- **Recorded information**:
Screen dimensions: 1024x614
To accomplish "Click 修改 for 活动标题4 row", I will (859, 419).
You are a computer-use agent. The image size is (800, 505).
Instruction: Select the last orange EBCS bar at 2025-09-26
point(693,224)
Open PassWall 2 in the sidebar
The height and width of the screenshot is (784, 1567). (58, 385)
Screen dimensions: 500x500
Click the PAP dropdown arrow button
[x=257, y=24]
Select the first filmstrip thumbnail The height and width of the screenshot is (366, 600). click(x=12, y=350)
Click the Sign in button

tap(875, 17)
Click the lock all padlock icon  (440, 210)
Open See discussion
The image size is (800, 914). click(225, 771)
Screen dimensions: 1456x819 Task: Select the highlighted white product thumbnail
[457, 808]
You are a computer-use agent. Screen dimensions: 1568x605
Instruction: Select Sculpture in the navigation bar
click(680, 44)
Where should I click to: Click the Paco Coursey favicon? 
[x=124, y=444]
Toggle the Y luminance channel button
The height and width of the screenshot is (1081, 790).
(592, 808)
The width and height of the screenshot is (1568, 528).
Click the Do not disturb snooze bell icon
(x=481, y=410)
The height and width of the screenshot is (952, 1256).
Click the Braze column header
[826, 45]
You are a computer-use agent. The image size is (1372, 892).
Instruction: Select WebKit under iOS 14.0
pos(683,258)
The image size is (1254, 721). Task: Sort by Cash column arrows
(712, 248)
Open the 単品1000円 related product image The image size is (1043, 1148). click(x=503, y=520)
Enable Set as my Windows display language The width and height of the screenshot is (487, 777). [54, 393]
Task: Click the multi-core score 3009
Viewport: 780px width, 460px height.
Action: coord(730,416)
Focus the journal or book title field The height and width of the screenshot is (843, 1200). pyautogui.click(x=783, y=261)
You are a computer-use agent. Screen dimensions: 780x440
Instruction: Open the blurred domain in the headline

- **Problem to solve**: Please, starting with the first line of the material above, write out each line exactly and finish on the line that includes "You are a computer-use agent. Screen dimensions: 1568x605".

- **Response to this task**:
Screen dimensions: 1024x614
To accomplish "Click 修改 for 活动标题4 row", I will (859, 419).
You are a computer-use agent. The image size is (800, 505).
Instruction: Select the last orange EBCS bar at 2025-09-26
point(693,224)
Open PassWall 2 in the sidebar
The height and width of the screenshot is (784, 1567). (58, 385)
Screen dimensions: 500x500
Click the PAP dropdown arrow button
[x=257, y=24]
Select the first filmstrip thumbnail The height and width of the screenshot is (366, 600). click(x=12, y=350)
Click the Sign in button

tap(875, 17)
Click the lock all padlock icon  (440, 210)
Open See discussion
The image size is (800, 914). click(225, 771)
Screen dimensions: 1456x819 Task: Select the highlighted white product thumbnail
[457, 808]
You are a computer-use agent. Screen dimensions: 1568x605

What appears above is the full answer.